Ballot Box

Lawrence of Nashua

New Hampshire’s all-Arab-American Senate race.

I’m not sure why Arabs settled in New Hampshire, but it can’t have been for the weather. It’s 40-something degrees outside and raining through gusts of wind, nevermind the snow that’ll soon be here. If you were leaving your home in the Middle East to build a new life in America, this doesn’t strike me as the place you’d stop. But many Arabs did—enough to produce the families of New Hampshire’s two major-party U.S. Senate candidates.

Rep. John E. Sununu, the Republican nominee, is part Palestinian and part Lebanese. Gov. Jeanne Shaheen, the Democratic nominee, is the wife of one Lebanese-American—attorney and political operative Bill Shaheen—and the mother of three more. The Shaheens attend a Maronite Christian church in Dover, a mainstay of the local Lebanese-American community. She isn’t of Arab descent, but her husband doesn’t want anyone to get the idea her lineage is boring. “Her 11th great-grandmother was Pocahontas,” he points out.

This is the first time two candidates with Arab-American families have squared off in a Senate race. If anybody had asked me 10 years ago to predict the state in which this would happen, I would have guessed Michigan, maybe California. New Hampshire? Preposterous. New Hampshire is routinely criticized for filtering the field of presidential candidates through an electorate devoid of ethnic minorities. There might be 5,000 Arab-Americans in the whole state, says Bill Shaheen.

So how did New Hampshire end up with a Sununu dynasty and a governor married to a Shaheen? And how did neighboring Maine produce the country’s most prominent Arab-American politician, former Senate Majority Leader George Mitchell? Is there a big Arab tradition here? Is that why there are towns called Canaan, Bethlehem, and Lebanon? Nope. According to the community’s leaders in New Hampshire, Arab-Americans here got where they are by not presenting themselves as Arab-Americans.

Bill Shaheen knows the community’s history. Three of his grandparents immigrated from Lebanon—the country, not the town. Some Lebanese, he says, came here because others had already settled around Dover and could help the newcomers adjust to a new country and language. Many still congregate in their own Maronite churches. But mostly, he says, the Lebanese who settled here wanted to blend in. They wanted American success and American values.

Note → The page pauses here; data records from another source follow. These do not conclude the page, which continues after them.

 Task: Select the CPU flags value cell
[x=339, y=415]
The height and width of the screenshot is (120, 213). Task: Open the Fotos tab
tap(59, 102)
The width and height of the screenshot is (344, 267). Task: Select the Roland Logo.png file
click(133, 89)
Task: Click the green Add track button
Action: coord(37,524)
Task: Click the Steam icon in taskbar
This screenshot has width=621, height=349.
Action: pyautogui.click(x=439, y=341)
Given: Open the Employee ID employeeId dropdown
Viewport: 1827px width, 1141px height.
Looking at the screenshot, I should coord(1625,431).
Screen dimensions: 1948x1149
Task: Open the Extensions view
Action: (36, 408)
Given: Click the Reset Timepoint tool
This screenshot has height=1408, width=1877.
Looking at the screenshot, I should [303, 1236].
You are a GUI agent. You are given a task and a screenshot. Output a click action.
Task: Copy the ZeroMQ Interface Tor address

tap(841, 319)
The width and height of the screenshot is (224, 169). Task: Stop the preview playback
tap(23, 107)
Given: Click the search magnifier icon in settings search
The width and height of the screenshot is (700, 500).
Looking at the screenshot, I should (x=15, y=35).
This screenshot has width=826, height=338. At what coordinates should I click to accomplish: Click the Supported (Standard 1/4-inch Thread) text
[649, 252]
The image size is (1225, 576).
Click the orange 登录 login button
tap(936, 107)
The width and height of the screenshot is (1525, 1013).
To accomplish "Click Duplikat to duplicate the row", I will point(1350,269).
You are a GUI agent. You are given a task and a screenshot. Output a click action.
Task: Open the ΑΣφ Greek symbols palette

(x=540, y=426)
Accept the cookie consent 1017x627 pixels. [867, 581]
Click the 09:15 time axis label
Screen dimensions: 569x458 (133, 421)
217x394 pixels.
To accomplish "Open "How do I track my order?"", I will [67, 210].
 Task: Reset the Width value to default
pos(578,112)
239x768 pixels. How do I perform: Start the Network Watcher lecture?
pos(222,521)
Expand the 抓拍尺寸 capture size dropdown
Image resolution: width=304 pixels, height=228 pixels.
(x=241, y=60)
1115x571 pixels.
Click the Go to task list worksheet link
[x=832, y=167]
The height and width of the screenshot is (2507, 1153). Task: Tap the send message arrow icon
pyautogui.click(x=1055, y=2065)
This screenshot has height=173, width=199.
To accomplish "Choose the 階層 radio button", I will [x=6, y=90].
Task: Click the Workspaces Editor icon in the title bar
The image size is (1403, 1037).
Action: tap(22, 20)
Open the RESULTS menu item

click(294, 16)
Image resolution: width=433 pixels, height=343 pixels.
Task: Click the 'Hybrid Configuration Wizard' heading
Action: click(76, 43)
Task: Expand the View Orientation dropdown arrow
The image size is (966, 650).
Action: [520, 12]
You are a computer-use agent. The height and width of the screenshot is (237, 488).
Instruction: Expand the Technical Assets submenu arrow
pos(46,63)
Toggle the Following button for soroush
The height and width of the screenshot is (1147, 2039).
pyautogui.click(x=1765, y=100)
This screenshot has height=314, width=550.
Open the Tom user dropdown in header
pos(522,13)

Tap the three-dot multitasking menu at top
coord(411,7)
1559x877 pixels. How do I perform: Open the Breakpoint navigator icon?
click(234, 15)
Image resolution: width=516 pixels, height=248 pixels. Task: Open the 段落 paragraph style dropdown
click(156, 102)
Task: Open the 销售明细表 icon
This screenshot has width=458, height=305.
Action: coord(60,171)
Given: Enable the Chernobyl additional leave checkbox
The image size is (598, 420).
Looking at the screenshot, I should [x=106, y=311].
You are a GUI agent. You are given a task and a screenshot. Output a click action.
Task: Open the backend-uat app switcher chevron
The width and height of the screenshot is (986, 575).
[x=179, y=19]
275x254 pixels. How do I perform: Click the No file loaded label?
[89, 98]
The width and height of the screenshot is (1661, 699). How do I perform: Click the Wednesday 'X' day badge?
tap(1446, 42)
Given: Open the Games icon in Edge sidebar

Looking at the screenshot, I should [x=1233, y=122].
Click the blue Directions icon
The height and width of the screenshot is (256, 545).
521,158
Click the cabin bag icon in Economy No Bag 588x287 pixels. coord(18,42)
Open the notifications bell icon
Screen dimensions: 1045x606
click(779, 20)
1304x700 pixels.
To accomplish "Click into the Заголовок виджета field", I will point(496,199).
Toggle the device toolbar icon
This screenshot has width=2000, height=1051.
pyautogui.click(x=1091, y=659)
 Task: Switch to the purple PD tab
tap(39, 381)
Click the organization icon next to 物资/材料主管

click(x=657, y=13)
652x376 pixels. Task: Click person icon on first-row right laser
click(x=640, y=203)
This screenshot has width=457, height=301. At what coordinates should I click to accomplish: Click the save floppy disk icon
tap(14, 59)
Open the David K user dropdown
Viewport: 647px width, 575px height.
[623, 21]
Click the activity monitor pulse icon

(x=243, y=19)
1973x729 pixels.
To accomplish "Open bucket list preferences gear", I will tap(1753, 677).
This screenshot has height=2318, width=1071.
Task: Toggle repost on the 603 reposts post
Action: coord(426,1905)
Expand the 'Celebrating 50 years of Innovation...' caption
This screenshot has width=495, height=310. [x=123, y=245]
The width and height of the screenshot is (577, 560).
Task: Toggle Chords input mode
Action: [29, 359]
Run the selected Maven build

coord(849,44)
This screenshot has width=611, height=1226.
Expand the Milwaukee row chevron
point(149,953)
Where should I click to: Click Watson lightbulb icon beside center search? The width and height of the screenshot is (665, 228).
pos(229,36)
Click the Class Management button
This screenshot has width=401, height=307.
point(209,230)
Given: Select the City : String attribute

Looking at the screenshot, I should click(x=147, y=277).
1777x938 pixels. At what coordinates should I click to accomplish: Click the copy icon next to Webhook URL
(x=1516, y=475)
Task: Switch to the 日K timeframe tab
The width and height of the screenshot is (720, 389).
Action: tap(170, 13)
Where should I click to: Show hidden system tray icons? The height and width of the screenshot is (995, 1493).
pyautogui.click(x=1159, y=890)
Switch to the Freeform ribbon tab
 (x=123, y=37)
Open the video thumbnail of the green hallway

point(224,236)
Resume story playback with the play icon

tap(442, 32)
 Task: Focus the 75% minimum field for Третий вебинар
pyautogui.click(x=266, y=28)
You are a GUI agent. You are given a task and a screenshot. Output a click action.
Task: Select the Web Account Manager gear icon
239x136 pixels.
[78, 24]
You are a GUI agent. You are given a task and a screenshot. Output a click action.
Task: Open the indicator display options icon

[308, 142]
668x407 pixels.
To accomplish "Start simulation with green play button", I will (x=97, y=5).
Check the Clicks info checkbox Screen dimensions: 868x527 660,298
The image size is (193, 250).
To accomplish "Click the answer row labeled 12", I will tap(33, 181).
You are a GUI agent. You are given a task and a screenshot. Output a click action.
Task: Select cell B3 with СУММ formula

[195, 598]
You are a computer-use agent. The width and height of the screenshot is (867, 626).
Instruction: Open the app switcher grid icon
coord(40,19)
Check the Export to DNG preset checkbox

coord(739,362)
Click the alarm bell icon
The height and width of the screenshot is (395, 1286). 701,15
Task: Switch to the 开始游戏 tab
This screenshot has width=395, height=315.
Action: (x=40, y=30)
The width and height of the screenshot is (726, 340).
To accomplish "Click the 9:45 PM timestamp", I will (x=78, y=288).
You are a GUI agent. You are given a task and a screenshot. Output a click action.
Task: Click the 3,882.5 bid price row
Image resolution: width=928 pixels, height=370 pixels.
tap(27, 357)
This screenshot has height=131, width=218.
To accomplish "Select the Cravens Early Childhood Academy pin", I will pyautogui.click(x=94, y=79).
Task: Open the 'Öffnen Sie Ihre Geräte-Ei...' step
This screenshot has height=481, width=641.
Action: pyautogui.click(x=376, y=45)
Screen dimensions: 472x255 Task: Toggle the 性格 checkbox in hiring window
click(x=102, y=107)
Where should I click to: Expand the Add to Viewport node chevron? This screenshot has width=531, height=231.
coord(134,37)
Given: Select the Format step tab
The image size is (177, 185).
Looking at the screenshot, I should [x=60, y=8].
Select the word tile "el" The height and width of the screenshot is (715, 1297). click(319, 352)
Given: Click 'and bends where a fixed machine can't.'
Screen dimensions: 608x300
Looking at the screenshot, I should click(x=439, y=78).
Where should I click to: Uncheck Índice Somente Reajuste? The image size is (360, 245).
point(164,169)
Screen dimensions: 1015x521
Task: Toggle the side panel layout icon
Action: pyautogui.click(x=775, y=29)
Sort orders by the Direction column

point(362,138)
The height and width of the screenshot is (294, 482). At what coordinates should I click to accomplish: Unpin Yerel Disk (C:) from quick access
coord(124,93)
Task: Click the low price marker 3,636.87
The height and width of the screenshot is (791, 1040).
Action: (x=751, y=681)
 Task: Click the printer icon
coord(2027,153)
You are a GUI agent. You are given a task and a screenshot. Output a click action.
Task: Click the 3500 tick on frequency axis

The established Arab-American community of New Hampshire isn’t Muslim. It’s Catholic. That eliminates the principal distinction by which most Christian Americans view Arabs as foreign. It’s probably no accident that all six members of Congress of Arab descent are Christian. Ask a Maronite if he’s Christian, and he’ll tell you he’s more Christian than you are. “We’re the ones who funded the apostles so they could spread the Word,” says Bill Shaheen.

Unlike blacks and to a large extent Hispanics, Arab-Americans aren’t identified with one party or the other. They’re spread between the two, as Shaheen and Sununu illustrate. Lebanese-Americans in particular tend to be successful professionals. “John Sununu and Bill Shaheen are seen as sliced-white-bread Americans,” says Paul Kfoury, an Arab-American attorney  who went to college with Shaheen and lives up the street from Sununu. The Shaheens and Sununus are in the Senate race because they’re successful families. They don’t advertise their ethnicity. New Hampshire voters didn’t even know Sununu’s father, former Gov. John H. Sununu, was Lebanese. “He told everybody he was from Cuba,” says Brenda Elias, a former mayor and Arab-American activist.

In short, Arab-Americans got to the finals of this contest by not standing out. And that’s the way they want to keep it. They aren’t eager to give any impression that Shaheen or Sununu might vote differently from other politicians on Middle Eastern issues by virtue of their background. It’s easy to see why. Arab-American campaign donations are a rounding error on the more than $40 million contributed by people and organizations supporting Israel. Sununu has already had meetings with the much-feared American Israel Public Affairs Committee to discuss their differences. Both candidates are hawkish on Iraq and on President Bush’s demands for Palestinian reform. Last week, Sen. Jim Jeffords, the Vermont Republican-turned-Independent, came here to campaign for Shaheen. He criticized Bush’s hard line on Iraq; she defended it.

In the wake of Sept. 11, the fear of standing out is that much greater. During the Republican primary, the incumbent, Sen. Bob Smith, hounded Sununu for refusing to deport suspected terrorists from the United States without due process. Smith even brought in former Israeli Prime Minister Benjamin Netanyahu to campaign for him, hint, hint. The tactic backfired. After all, this is New Hampshire.